\(~\)
\(~\)
library(haven)
library(broom)
library(tidyr)
library(gapminder)
library(quantreg)
library(plotly)
library(tidyverse)
library(kableExtra)
library(rmarkdown)
library(purrr)
PS_qnt_incomes <- read_dta("/Users/bastienpatras/Desktop/Sciences Po - Master in Economics/Econometrics/PBset 10/PS_qnt_incomes.dta") %>%
na.omit()
head(PS_qnt_incomes) %>%
kbl(booktabs = T) %>%
kable_styling(latex_options = "striped", full_width = T)
year | educ | age | exper | hincome | nonwhite | expersq |
---|---|---|---|---|---|---|
1999 | 13 | 18 | -2 | 7.247761 | 0 | 4 |
2002 | 8 | 22 | 7 | 8.982443 | 0 | 49 |
2003 | 13 | 22 | 2 | 8.525437 | 0 | 4 |
1996 | 7 | 44 | 30 | 5.875404 | 1 | 900 |
1997 | 10 | 45 | 28 | 5.946600 | 1 | 784 |
2002 | 7 | 49 | 35 | 6.531967 | 1 | 1225 |
\(~\)
\(~\)
sum.stat <- PS_qnt_incomes %>%
group_by(year) %>%
summarize(across(
.cols = everything(),
.fns = list(n = ~n(),
Mean = ~mean(.x, na.rm = T),
SD = ~var(.x, na.rm = T)^0.5,
q10 = ~quantile(.x, na.rm = T, probs = 0.1),
q25 = ~quantile(.x, na.rm = T, probs = 0.25),
q50 = ~quantile(.x, na.rm = T, probs = 0.50),
q75 = ~quantile(.x, na.rm = T, probs = 0.75),
q90 = ~quantile(.x, na.rm = T, probs = 0.90)),
.names = "{.col}_{.fn}")
)
paged_table(sum.stat)
\(~\)
\(~\)
# OLS regression by year
reg.income <- PS_qnt_incomes %>%
na.omit() %>%
group_by(year) %>%
do(reg.income = tidy(lm(hincome ~ educ + exper + as.factor(nonwhite) + expersq, data = .))) %>%
unnest(reg.income)
# Output
paged_table(reg.income)
# Quantile regression by year
qreg.income <- PS_qnt_incomes %>%
na.omit() %>%
group_by(year) %>%
do(qreg.income = tidy(rq(hincome ~ exper + educ +
as.factor(nonwhite) + expersq, data = ., tau=c(0.10, 0.25, 0.50, 0.75, 0.90)), se.type="nid", cov =TRUE)) %>%
unnest(qreg.income)
# Output
paged_table(qreg.income)
# Plotting OLS regression by year
plot.1 <- reg.income %>%
rename(Estimates=term) %>%
ggplot(aes(x=year, y=estimate, color=Estimates)) +
geom_line() +
geom_point(size=0.4) +
theme(axis.text = element_text(angle = 90)) +
scale_color_manual(values = c("#D12380", "#C02176",
"#F0A8CE", "#570F35",
"#8C1855", "#7A154B",
"#691240", "#ED96C5"))
# Output
ggplotly(plot.1)
# Plotting Quantile regression by year
plot.2 <- qreg.income %>%
rename(Estimates=term) %>%
ggplot(aes(x=year, y=estimate, color=Estimates)) +
geom_line() +
geom_point(size=0.4) +
theme(axis.text = element_text(angle = 90)) +
facet_wrap(~`tau`) +
scale_color_manual(values = c("#D12380", "#C02176",
"#F0A8CE", "#570F35",
"#8C1855", "#7A154B",
"#691240", "#ED96C5"))
# Output
ggplotly(plot.2)
\(~\)
The OLS estimation is able to reproduce the general trend of our quantile regression for the selected quantiles.
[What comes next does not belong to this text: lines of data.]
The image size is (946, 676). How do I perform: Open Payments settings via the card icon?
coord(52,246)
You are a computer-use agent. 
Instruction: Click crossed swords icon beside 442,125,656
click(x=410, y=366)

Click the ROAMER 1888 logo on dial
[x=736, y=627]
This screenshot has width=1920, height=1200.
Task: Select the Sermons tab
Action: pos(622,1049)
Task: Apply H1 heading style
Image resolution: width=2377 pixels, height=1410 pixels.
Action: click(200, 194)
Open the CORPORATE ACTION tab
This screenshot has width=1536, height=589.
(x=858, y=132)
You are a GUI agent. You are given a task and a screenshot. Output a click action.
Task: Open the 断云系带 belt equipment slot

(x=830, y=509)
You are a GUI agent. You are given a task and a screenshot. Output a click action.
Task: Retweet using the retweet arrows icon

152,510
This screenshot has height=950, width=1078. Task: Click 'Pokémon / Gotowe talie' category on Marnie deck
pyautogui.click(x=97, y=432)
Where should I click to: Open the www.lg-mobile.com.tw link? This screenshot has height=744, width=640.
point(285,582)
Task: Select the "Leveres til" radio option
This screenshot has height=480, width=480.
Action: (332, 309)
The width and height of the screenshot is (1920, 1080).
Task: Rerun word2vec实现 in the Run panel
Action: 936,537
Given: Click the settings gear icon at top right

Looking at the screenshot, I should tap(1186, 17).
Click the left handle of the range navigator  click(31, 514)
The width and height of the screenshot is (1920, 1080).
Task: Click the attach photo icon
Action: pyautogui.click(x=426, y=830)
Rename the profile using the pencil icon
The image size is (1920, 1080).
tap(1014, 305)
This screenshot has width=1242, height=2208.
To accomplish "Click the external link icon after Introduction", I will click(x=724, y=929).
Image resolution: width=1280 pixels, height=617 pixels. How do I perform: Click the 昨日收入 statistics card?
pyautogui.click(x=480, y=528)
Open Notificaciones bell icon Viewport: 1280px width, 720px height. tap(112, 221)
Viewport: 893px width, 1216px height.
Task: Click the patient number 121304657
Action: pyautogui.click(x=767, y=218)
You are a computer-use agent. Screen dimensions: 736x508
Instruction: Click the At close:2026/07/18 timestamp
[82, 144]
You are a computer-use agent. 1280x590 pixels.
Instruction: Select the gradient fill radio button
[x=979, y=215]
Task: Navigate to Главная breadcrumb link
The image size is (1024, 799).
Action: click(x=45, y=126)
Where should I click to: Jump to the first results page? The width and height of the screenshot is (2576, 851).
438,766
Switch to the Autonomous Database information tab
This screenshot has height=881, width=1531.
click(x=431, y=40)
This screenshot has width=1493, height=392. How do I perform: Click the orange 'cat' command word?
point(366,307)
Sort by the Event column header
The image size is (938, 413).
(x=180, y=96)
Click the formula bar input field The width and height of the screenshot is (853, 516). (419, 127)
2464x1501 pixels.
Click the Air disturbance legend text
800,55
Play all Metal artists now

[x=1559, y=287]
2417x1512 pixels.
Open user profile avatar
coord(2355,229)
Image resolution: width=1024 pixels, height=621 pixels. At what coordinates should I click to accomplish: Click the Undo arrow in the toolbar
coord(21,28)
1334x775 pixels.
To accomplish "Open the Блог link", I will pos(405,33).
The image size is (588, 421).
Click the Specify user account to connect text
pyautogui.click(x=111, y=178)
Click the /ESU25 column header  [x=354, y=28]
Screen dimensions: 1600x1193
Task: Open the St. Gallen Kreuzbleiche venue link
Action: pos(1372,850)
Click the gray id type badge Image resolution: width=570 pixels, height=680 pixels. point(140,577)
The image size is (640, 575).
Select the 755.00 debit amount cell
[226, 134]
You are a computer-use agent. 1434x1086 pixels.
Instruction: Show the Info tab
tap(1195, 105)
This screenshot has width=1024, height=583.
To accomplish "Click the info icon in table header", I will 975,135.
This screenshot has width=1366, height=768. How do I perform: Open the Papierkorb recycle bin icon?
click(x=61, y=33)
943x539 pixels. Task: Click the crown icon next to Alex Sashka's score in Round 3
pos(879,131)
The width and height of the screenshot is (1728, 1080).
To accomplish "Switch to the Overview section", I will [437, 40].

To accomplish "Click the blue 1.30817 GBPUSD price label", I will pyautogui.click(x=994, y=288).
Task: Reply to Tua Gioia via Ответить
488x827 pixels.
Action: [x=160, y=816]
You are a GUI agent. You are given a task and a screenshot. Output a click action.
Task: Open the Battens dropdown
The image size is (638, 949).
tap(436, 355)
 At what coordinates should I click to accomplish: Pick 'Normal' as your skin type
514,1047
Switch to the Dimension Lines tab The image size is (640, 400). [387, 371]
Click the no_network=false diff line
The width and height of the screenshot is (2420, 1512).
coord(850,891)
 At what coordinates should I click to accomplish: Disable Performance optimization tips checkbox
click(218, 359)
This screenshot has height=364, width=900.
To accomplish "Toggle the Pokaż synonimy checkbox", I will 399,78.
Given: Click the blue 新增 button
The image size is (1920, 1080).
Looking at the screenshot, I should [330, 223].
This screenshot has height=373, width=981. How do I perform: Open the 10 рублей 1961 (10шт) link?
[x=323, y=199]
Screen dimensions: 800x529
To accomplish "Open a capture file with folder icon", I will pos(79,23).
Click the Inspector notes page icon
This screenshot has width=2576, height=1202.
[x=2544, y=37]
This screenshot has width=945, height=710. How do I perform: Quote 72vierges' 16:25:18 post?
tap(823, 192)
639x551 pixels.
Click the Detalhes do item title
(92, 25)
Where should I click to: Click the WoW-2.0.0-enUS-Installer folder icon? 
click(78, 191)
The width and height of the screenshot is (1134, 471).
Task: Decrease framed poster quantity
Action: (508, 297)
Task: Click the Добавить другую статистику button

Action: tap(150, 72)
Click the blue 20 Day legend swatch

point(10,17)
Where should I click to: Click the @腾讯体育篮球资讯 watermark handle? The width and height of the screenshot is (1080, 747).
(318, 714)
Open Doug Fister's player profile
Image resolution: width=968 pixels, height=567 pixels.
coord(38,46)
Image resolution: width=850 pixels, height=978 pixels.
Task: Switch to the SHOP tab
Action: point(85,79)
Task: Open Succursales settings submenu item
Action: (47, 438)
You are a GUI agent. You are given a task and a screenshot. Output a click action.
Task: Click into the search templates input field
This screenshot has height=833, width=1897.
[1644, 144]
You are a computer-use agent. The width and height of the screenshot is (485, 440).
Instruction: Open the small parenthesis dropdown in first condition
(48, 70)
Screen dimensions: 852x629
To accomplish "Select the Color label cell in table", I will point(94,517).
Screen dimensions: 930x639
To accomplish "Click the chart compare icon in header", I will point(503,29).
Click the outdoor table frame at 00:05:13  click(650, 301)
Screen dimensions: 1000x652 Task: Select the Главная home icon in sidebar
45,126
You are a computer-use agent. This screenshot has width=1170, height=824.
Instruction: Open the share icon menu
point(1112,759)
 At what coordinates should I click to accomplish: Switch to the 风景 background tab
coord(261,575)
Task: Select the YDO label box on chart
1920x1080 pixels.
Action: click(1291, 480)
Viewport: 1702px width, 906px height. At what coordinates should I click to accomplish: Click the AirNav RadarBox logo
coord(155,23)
However one can observe significant differences in terms of volatility and amplitude, indeed the OLS estimation offers only a partial view of the relationship, and we might be interested in describing the relationship at different points in the conditional distribution of outcome variables. Over the 9 years coverage, the returns on education and experience have not ceased to increase, however the fact of being non-white on income has largely evolved going from positive to negative with a slight difference in volatility for the 10th percentile and 1rst quartile. Indeed, at low level of income the quantile regression indicates that returns on experience have been more important than education over the 9 years coverage. However at higher quantile, the relationship inverts itself and returns on education are higher relative to experience. Additionally the trend over time seems to increase (be more positive) at higher quantile. The quantile regression allows us to drop the assumption that variables operate the same at the upper tails of the distribution as at the mean and to identify the factors that are important determinants of variables.
\(~\)
\(~\)
\[ Q_r(\text{hincome}) = \beta_0(\tau) + \beta_1(\tau) \times \text{exper} + \beta_2(\tau) \times \text{exper}^2 + ... + \beta_5(\tau) x_5\]
Differentiating with respect to \(\text{exper}\)
\[ \frac{\partial Q_r(\text{hincome})}{\partial x_1} = \beta_1 + 2\beta_2 \times \text{exper} \]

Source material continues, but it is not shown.